---- Excerpt to read

The lens configurations of the first lens 21 to the sixth lens 26 are described in detail in “projection optical system and projection display device” such as Japanese Patent Application No. 2015-035085 (corresponding to US 2016/246037 A1) and Japanese Patent Application No. 2015-045989, and the optical systems described in these documents can be used as the first optical system 11 and the second optical system 12. According to the projection optical system and the projection display device, an optical system having high projection performance of which various aberrations are corrected in a wide angle is favorably obtained.

In the present embodiment, the first optical axis CL1 of the first lens 21 and the second lens 22 is reflected by the first mirror 13 and is bent at 90°, and thus, the second optical axis CL2 is formed. The second optical axis CL2 of the third lens 23 and the fourth lens 24 is reflected by the second mirror 14 and is bent at 90°, and thus, the third optical axis CL3 on an emission side is formed. The third optical axis CL3 is parallel to the first optical axis CL1 within a plane including the first optical axis CL1 and the second optical axis CL2.

The inverting unit 17 is disposed between an upper end portion of the third attachment sleeve 34 and a lower plate 40d of the second main body 40. The inverting unit 17 includes a first flange 45, a second flange 46, a circumferential groove 47, a guide pin 48, a first sensor 49, and a second sensor 50. The first flange 45 is formed in a disc shape on an outer circumferential surface of the upper end portion of the third attachment sleeve 34. The second flange 46 is formed in a disc shape on the lower plate 40d of the second main body 40.

--------
---- Excerpted records

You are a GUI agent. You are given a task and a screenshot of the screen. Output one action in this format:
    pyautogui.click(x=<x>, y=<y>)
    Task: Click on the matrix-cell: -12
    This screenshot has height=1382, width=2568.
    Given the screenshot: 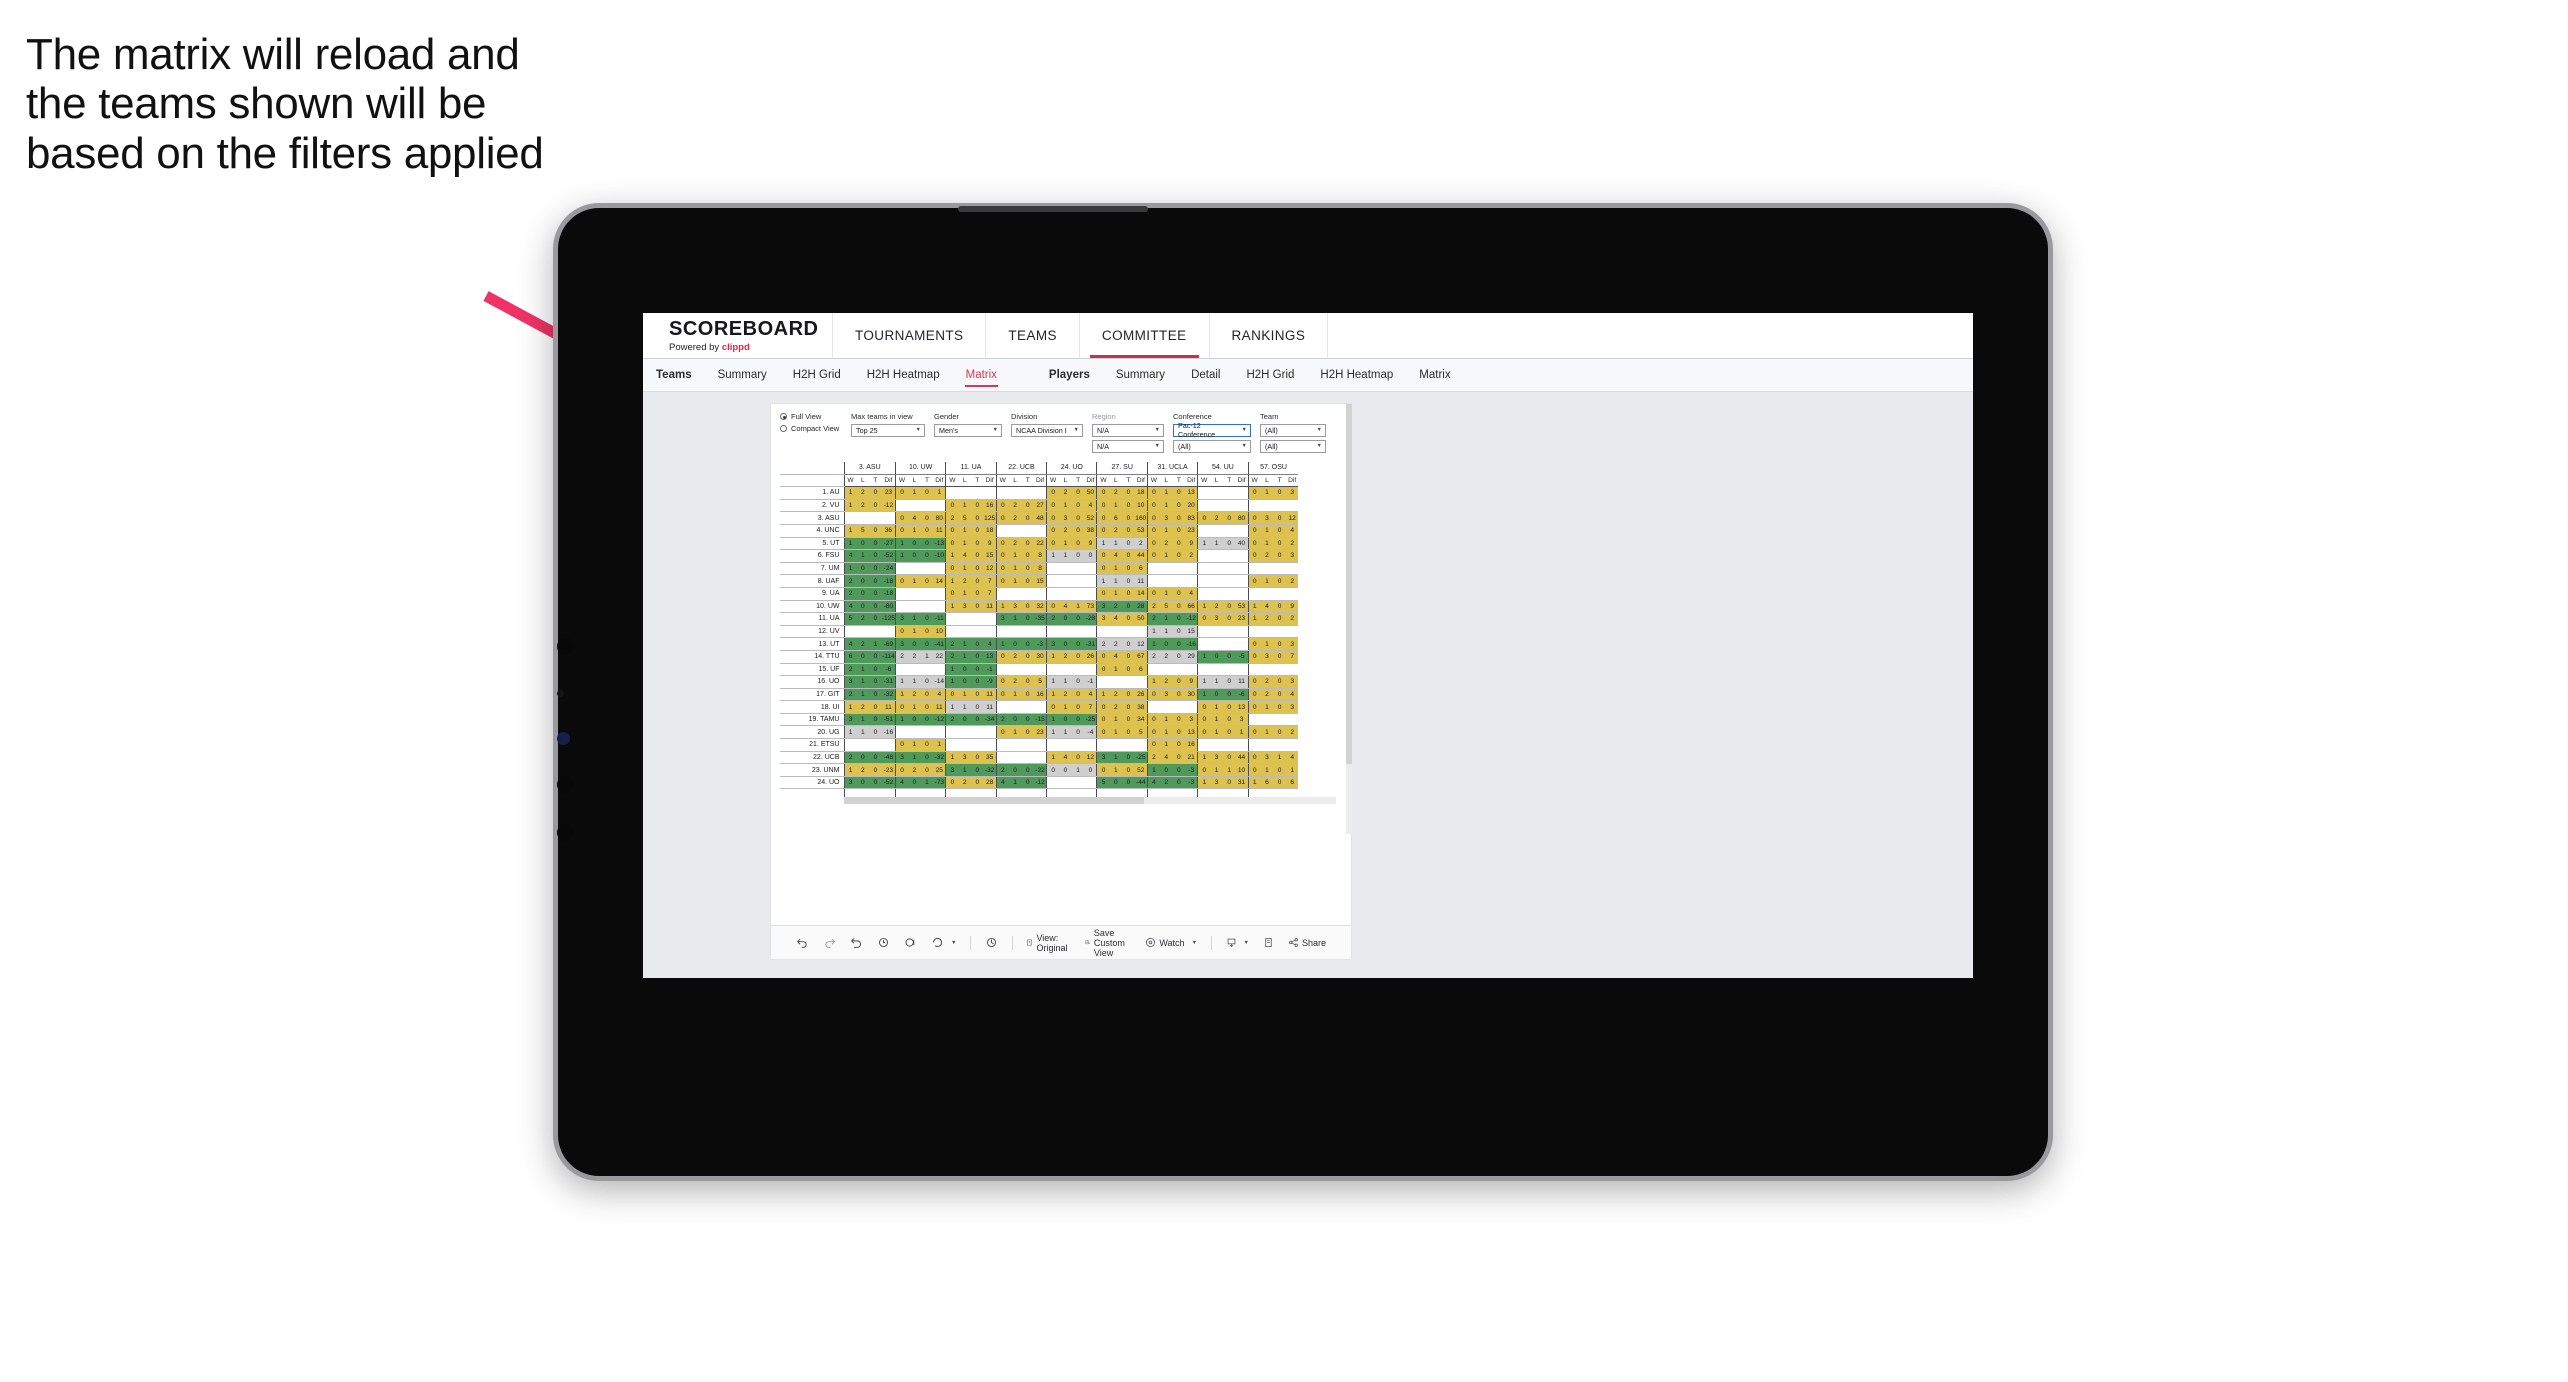 What is the action you would take?
    pyautogui.click(x=888, y=506)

--------

• **Work instructions**
1 - In the projection optics passage, what is the third optical axis CL3 parallel to?
2 - Reproduce the projection optics passage starting at "The lens configurations" and ending at "is favorably obtained.", swapping "favorably" for "readily".
3 - Write a continuation of the projection optics passage, picking up after its final sentence.

• **Answers by task**
1 - The first optical axis CL1.

2 -
The lens configurations of the first lens 21 to the sixth lens 26 are described in detail in “projection optical system and projection display device” such as Japanese Patent Application No. 2015-035085 (corresponding to US 2016/246037 A1) and Japanese Patent Application No. 2015-045989, and the optical systems described in these documents can be used as the first optical system 11 and the second optical system 12. According to the projection optical system and the projection display device, an optical system having high projection performance of which various aberrations are corrected in a wide angle is readily obtained.

3 -
As shown in FIG. 3, the circumferential groove 47 is a groove having a semicircular arc groove with the second optical axis CL2 as a center, and is formed on a lower surface of the second flange 46. As shown in FIG. 2, the guide pin 48 is formed in parallel with the second optical axis CL2 so as to protrude from an upper surface of the first flange 45. A front end of the guide pin 48 is inserted into the circumferential groove 47 in a state in which the first flange 45 and the second flange 46 are combined together. As shown in FIG. 3, the circumferential groove 47 is formed in an angle range of 180° with the second optical axis CL2 as a center. Accordingly, the guide pin 48 guided to the circumferential groove 47 is movable within a length range of the circumferential groove 47. Accordingly, the rotational movement of the second optical system 12 including the second main body 40 with respect to the first optical system 11 including the third attachment sleeve 34 is allowed at an angle of 180°, and thus, the second optical system can be inverted.

In a case where the guide pin 48 is positioned in one end portion of the circumferential groove 47 as shown in FIG. 3, the second optical system is positioned in a rear-surface projection position (corresponding to a first position) in which the sixth lens 26 of the second optical system 12 faces a rear surface as shown in FIG. 4. An image is projected so as to face the rear surface in the rear-surface projection position by the second optical system 12. The image reflected in the screen 28 is projected onto a portion higher than the third optical axis CL3, and so-called upward projection is achieved.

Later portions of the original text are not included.